For these students, the HSA, in effect, measures the ability to read English rather than their knowledge and understanding of other subject matter.

I have taught several English-language learners who failed the HSA tests by as little as two points - which is no small achievement for a second-language learner when so many native speakers fail the tests. However, if the content on the HSA was presented at a more reasonable reading level, I have no doubt that many more my English-language learners would pass the state assessments.

Many English-language learners understand the subject content but simply do not have sufficient language skills to demonstrate their achievement.

The state should assess these students in a way that they can prove how much they know.

Mary K. Tabeling, Towson

The writer teaches English as a second language in the Baltimore County public schools.

Spying undermines faith in state police

The world seems to have gone mad on many fronts. And now a dedicated climate activist is spied on because he might be a terrorist ("Troopers' spy effort was wider," Oct. 24)? What total nonsense.

Mike Tidwell, the executive director of the Chesapeake Climate Action Network, is a man I have known for nearly three years. He is a fine writer, and his book, The Ravaging Tide, kept me reading until 3 a.m. It shows Mr. Tidwell's tremendous dedication to the well-being of the Earth and its inhabitants.

Our country needs people like him to stand up bravely for values Marylanders share: for clean, safe energy, breathable air and the preservation of Maryland's coasts.

To equate Mr. Tidwell's intentions with the murderous extremist attitude of a terrorist is to declare oneself untethered to reality.

If our Maryland State Police are so shockingly mistaken in their judgment of this man, how can we expect them to make good judgments about actual potential terrorists?

Frances Aubrey, Baltimore

The writer is a volunteer for the Chesapeake Climate Action Network.

_Stored data_:
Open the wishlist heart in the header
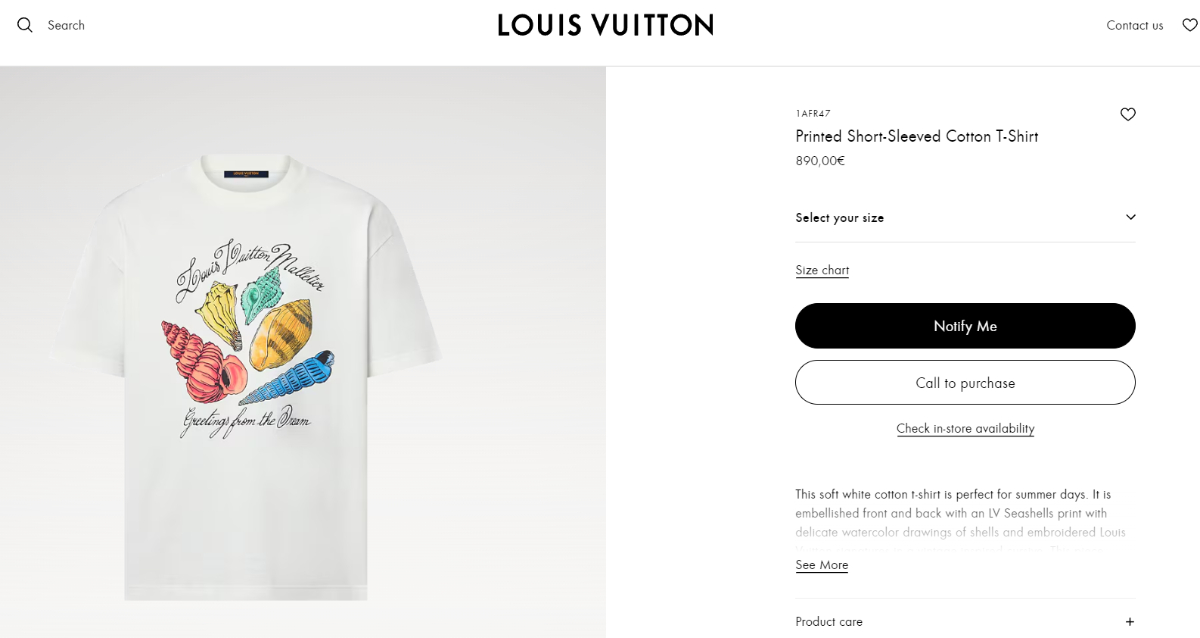The width and height of the screenshot is (1200, 638). click(x=1189, y=25)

_Objective_: Reproduce the passage from the letters to the editor starting at "The writer teaches" and ending at "What total nonsense.". The lines after the letters to the editor are separate material and have no connection to them.

_Response_:
The writer teaches English as a second language in the Baltimore County public schools.

Spying undermines faith in state police

The world seems to have gone mad on many fronts. And now a dedicated climate activist is spied on because he might be a terrorist ("Troopers' spy effort was wider," Oct. 24)? What total nonsense.